W ubiegłym roku za sprawą "Backyard Baseball '97" na rynek wróciła seria gier "Backyard Sports", a teraz franczyza zyskuje nowe życie w formie animowanego specjalnego odcinka. Co wiemy na ten temat?

Nowe życie serii "Backyard Sports"



Za produkcję odpowiada młode studio Playground Productions, prowadzone przez byłą nauczycielkę Lindsay Barnett. Projekt, zatytułowany "Sticky Situation", powstaje przy współpracy ze studiem animacji, które pracowało m.in. nad "Rickiem i Mortym". 


W rolach głównych wystąpią Tiffany Haddish, Arturo Castro, Ego Nwodim, Christopher Mintz-Plasse, Donald Faison, Ashleigh Crystal Hairston, Adam Pally i Utkarsh Ambudkar. Barnett sama użyczy głosu postaciom Vinnie’ego i bliźniaków Webberów, a Michael Vlamis wcieli się w Tony’ego Delvecchio.

Scenariusz specjalnego odcinka napisał Joe Purdy ("Hej Arnold!"), za reżyserię odpowiada Mike Roberts ("BoJack Horseman"), a muzykę skomponował Jonny Shorr. Produkcją zajmuje się Lighthouse Studios.

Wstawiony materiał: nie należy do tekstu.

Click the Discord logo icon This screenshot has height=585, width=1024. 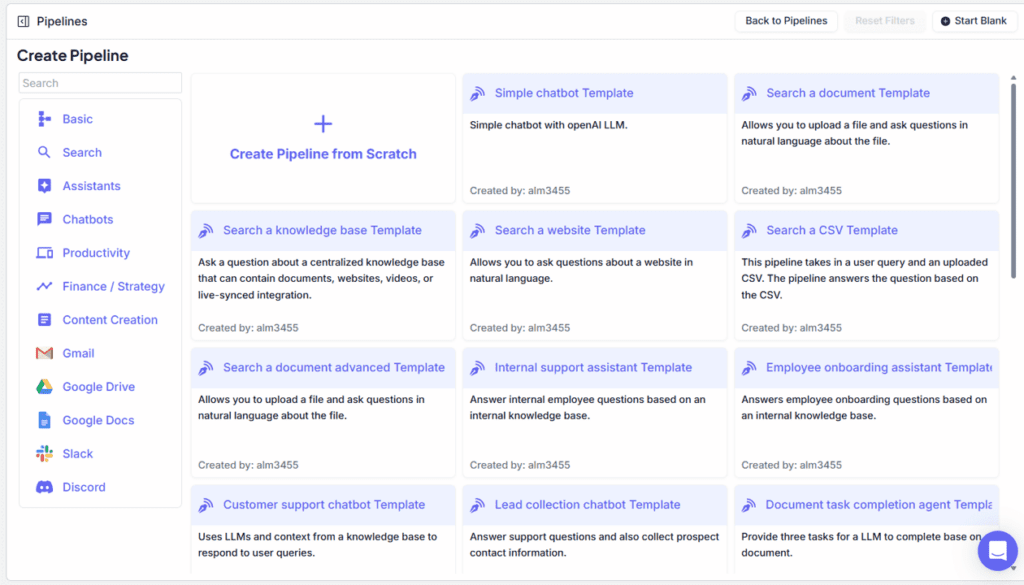(x=44, y=487)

Fabuła brzmi następująco: To dzień otwarcia na stadionie Steele. Gwiazda drużyny, Stephanie ‘Bubbles’ Morgan, wpada w panikę — zgubiła swoją szczęśliwą gumę do żucia! Zostało tylko 30 minut do meczu, więc dzieciaki z podwórka wyruszają w szaloną misję, by ją odnaleźć i uratować sezon.

Specjalny odcinek "Sticky Situation" zostanie sfinansowany niezależnie przez Playground Productions przy wsparciu sieci Dave & Buster’s. Choć nie ogłoszono jeszcze daty premiery, animacja trafi jednocześnie na kanał Backyard Sports na YouTube oraz do lokali Dave & Buster’s w USA.

Lindsay Barnett wpadła na pomysł wskrzeszenia marki, gdy szukała gier edukacyjnych dla swoich uczniów. Zdobyła prawa, a potem wraz z programistami pracowała nad tym, by klasyczne tytuły stały się kompatybilne z nowoczesnymi urządzeniami. Barnett chce mieć kontrolę nad marką, by zachować spójność wizji.